+++ FRAGMENTO +++

Recordaba Mario Caponetto, en el blog de Cabildo, el 11 de junio, su emotiva y ferviente participación en la inolvidable procesión de Corpus Christi de aquel lejano 1955, contaba entonces, según refiere, 15 años de edad.
Su testimonio me impulsó a brindar también el mío, no porque resulte muy distinto al de tantos otros católicos que estuvieron presentes en ese fervoroso acto religioso, sino fundamentalmente porque quiero darle a este recuerdo un sentido homenaje de reconocimiento a mis padres, quienes, consecuentemente con sus convicciones religiosas y pese a mis ocho años de edad, no tuvieron temor ni reparo alguno en hacerme testigo y protagonista de una manifestación de Fe que alcanzó tanta trascendencia y significado en aquellas aciagas jornadas.
Fue así que de la mano de mi padre y de mi madre participé de aquella procesión de Corpus Christi, rezando y cantando por las calles del centro junto a la abigarrada multitud, observando con mis asombrados ojos de niño, la manifestación de Fe de un pueblo torpemente atacado en sus más sagradas convicciones, por un gobierno que en sus postrimerías no tuvo mejor ni mas nefanda ocurrencia que la de enfrentar a la Iglesia y hacerla responsable de sus propios fracasos, según el antiguo proverbio “Pluvia defit, causa christiani”.
En esos días, además de monaguillo de la Basílica del Espíritu Santo del barrio de Palermo, era alumno de 2do. grado del Colegio Guadalupe, contiguo al templo. Mi maestro era el Hermano Fermín Kranewitter, a quien divisé en un momento dado de la procesión, en medio del gentío, junto con otros sacerdotes y hermanos, también profesores de la institución, y soltándome de la mano de mi padre corrí a saludarlos, sorprendiéndolos con mi presencia .
Han quedado grabados en mi memoria algunos recuerdos de aquella emotiva jornada, simples pero llamativos para el niño que entonces era. Uno de ellos, era una especie de espejito retrovisor que algunas personas llevaban consigo, y que alzándolo sobre sus cabezas les permitía observar hacia atrás, las largas cuadras que componían la procesión.
Más tarde se dijo que habían participado de ella muchas personas que nada tenían de católicas y que más bien formaban parte de la oposición política al gobierno, incluidos militantes del Partido Comunista, lo que en cierta forma “desnaturalizaba” el significado del acto.
Yo no lo sentí así y creo que tampoco fue esa la sensación de la inmensa mayoría de los fieles, que participaron en aquél Corpus con el único propósito de dar autentico testimonio de su Fe, desafiando a las autoridades que habían renegado de sus otrora proclamadas convicciones religiosas, y de demostrar el repudio a la abierta y virulenta persecución religiosa desatada en contra de obispos, sacerdotes, laicos, instituciones y en definitiva agraviando los más sagrados sentimientos de la población.
Recuerdo también, cuando pasamos frente al Departamento Central de Policía, desde cuyas ventanas algunos observaban con curiosidad la procesión, riéndose burlonamente, y también cuando, antes de retornar a la Catedral, frente a la Casa de Gobierno –que tenía todas las ventanas y balcones cerrados- entonamos con emoción y fervor las estrofas del Himno Nacional Argentino.

+++

● OBJETIVOS
• a. Enumere todos los edificios que se nombran en el fragmento.
• b. Según el fragmento, ¿quién era el maestro de segundo grado de quien narra?

+++ LISTADO DE DATOS +++

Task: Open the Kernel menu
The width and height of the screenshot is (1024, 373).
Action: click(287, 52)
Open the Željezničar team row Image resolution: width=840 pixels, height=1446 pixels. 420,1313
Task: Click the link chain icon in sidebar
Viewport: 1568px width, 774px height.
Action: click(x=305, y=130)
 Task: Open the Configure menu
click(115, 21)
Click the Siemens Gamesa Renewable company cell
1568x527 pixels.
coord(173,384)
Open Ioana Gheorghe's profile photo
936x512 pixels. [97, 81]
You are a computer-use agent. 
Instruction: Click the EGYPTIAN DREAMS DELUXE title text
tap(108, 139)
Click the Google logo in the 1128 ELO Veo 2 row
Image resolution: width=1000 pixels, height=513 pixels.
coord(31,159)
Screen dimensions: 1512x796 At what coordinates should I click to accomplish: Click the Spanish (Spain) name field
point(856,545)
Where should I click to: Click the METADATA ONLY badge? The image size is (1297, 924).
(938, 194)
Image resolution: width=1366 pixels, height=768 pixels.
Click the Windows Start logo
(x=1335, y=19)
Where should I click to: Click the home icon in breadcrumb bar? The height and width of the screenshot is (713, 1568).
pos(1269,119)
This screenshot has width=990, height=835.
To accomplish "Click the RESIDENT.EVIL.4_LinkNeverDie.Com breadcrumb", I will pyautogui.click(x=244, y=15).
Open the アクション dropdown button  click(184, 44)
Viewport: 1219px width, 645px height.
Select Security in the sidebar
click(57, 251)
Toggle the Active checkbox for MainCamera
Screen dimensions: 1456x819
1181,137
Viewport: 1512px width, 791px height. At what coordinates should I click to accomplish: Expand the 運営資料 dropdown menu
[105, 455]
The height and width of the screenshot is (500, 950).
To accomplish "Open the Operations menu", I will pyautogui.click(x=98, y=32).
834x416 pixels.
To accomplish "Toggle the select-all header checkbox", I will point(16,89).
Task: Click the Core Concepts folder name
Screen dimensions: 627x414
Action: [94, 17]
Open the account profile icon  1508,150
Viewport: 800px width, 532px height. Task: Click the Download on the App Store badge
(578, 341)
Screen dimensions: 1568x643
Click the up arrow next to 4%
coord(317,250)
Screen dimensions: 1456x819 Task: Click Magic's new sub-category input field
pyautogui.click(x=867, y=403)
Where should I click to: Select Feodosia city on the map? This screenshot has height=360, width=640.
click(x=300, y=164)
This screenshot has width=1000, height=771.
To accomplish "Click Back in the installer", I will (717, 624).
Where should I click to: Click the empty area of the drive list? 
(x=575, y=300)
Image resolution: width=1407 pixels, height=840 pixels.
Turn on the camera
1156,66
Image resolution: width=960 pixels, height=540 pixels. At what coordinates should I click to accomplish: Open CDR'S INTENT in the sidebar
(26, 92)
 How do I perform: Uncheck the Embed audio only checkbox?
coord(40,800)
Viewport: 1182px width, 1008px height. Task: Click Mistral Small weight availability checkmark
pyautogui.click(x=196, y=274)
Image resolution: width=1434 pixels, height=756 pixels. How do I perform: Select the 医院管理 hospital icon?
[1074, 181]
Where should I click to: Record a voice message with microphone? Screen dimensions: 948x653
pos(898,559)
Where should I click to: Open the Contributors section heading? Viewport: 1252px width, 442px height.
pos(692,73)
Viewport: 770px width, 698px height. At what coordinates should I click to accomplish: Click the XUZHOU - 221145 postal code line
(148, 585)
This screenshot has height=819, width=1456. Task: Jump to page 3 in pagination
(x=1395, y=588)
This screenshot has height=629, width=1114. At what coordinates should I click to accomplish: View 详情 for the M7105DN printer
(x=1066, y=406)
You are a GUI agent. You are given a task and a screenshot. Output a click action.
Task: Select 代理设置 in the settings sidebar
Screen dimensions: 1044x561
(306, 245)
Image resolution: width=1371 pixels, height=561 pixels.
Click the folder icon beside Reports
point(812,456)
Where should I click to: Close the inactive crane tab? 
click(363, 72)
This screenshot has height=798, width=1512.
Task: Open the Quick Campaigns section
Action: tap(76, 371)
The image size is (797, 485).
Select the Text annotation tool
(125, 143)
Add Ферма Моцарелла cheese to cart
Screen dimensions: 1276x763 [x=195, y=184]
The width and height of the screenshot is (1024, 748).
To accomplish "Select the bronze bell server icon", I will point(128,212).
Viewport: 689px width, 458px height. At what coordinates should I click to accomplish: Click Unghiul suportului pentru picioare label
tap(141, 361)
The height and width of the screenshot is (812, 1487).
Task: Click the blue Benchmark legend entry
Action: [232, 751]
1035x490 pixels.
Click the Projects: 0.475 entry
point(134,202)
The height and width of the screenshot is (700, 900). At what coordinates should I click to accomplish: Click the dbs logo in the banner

+++

● RESPUESTAS FINALES
• a. Basílica del Espíritu Santo, Colegio Guadalupe, Departamento Central de Policía, Catedral, Casa de Gobierno

• b. El Hermano Fermín Kranewitter.